I don't doubt you have sources which confirm what you say. But there are other sources, those I believe are more legitimate, which say the opposite. One of the best articles I have read was
The Record is Clear: Minimum Wage Hikes Destroy Jobs by Michael Saltsman of Forbes. The author writes in part:
“In a comprehensive, 182-page summary of the research on this subject from the last two decades, economists David Neumark (UC-Irvine) and William Wascher (Federal Reserve Board) determined that 85 percent of the best research points to a loss of jobs following a minimum wage increase.

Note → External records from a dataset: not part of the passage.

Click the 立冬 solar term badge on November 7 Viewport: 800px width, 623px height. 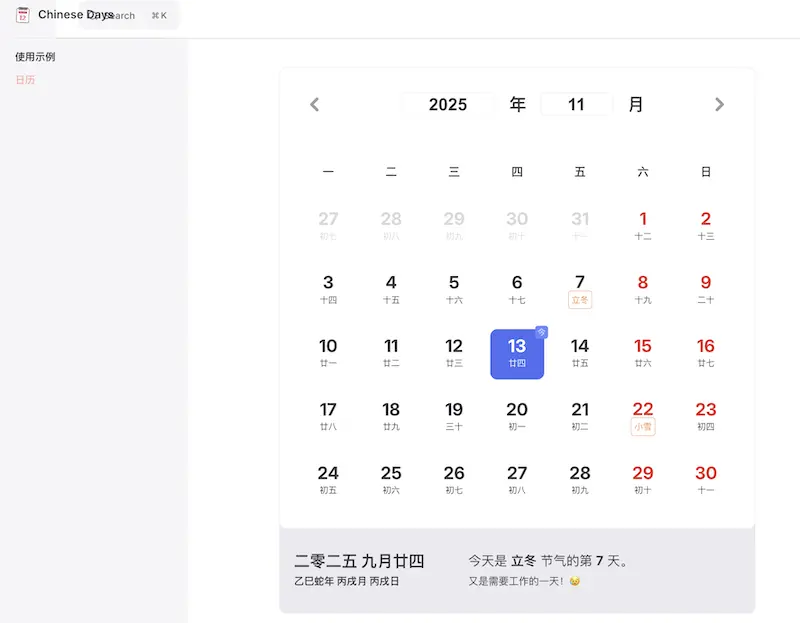pyautogui.click(x=580, y=299)
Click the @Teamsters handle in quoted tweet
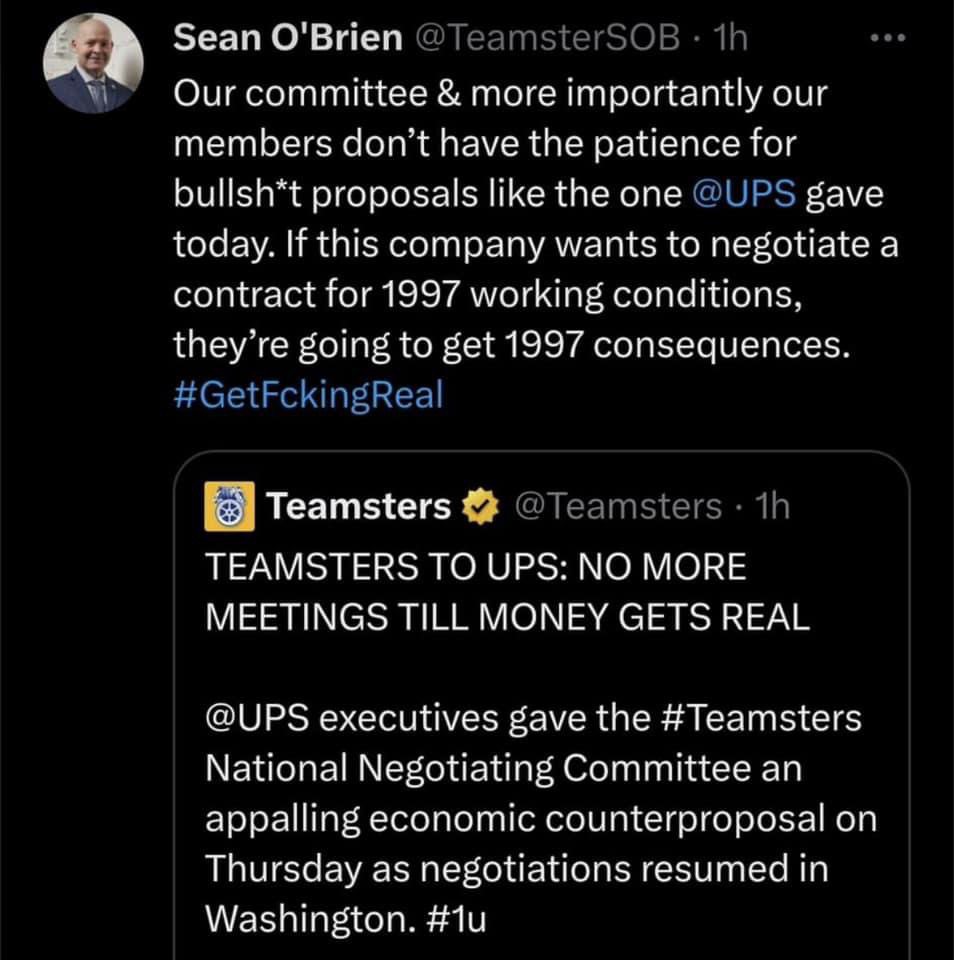The height and width of the screenshot is (960, 954). (x=618, y=507)
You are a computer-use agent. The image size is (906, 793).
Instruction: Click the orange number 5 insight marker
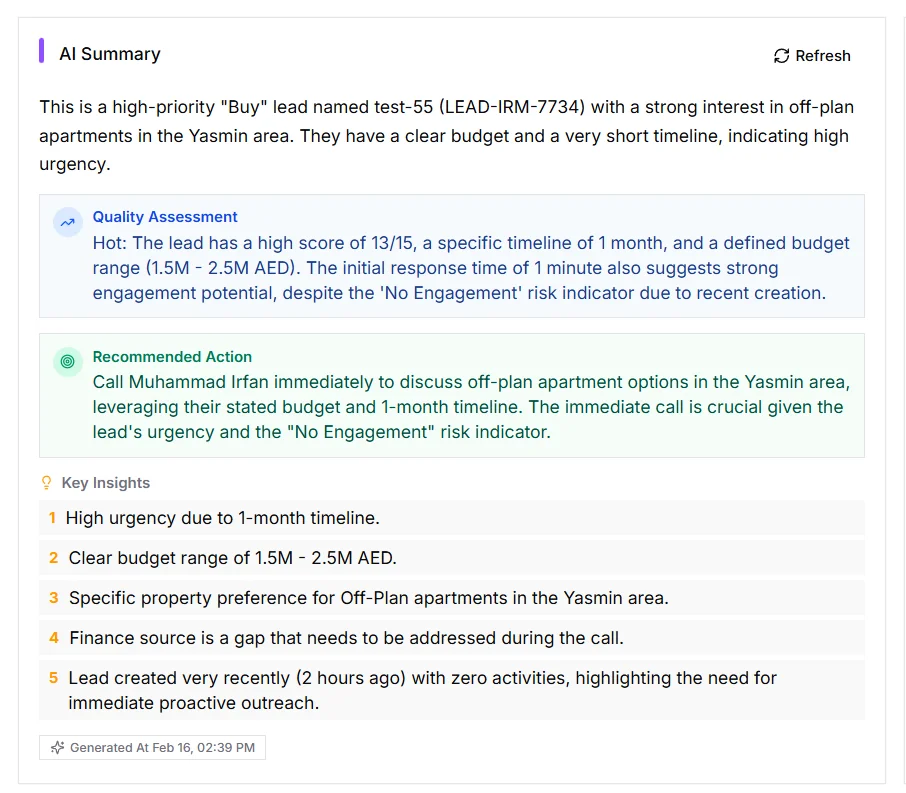click(53, 678)
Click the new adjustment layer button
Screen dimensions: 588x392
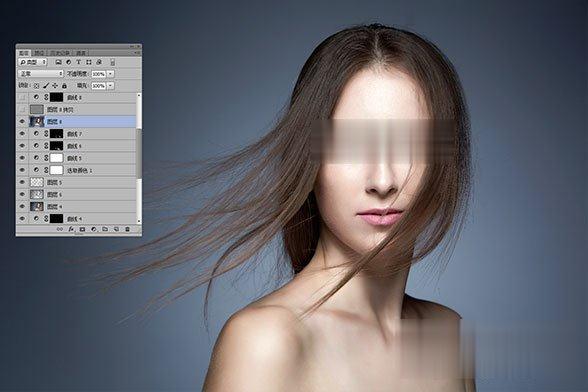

“As in any academic discipline, there are outliers. But even the outliers are problematic: For instance, the famous (or rather, infamous) New Jersey study that associated a higher minimum with increased employment was later refuted in the same academic journal that originally published it. More recently, the paper that the President relied on to make his case for a higher minimum was debunked in a study published by the National Bureau of Economic Research.”
In addition to the negative effect on employment, the author explains why minimum wage increases have had no associated reduction in the poverty rates. The author also debunked those who claim that the minimum rate should be $9/hour when adjusted for inflation.
“Stevenson covers other oft-cited reasons to raise the minimum wage, including the argument that, adjusted for inflation, the minimum wage would already be above $9 an hour. But inflation rates can both rise and fall, which means a minimum wage that truly kept up with inflation since its inception in 1938 would only be $4.12 today—not the current $7.25”
The Record Is Clear: Minimum Wage Hikes Destroy Jobs - Forbes
There are other sources which accurately show the true inflation-adjusted minimum wage and it's not even close to $9/hour.
“When President Franklin D. Roosevelt first created the minimum wage in 1938, it was 25 cents. Adjusted for inflation, that would be worth $4.07 today. The minimum wage had its lowest buying power in 1948, when it was worth about $3.81 in today's dollars. It had its highest buying power in 1968, when it was worth about $10.56. At $7.25 in 2012, our current minimum wage is in the middle of those two extremes.
"President Obama's proposal to raise the minimum wage to $9 would put it back to a value last seen in the early 1980s.”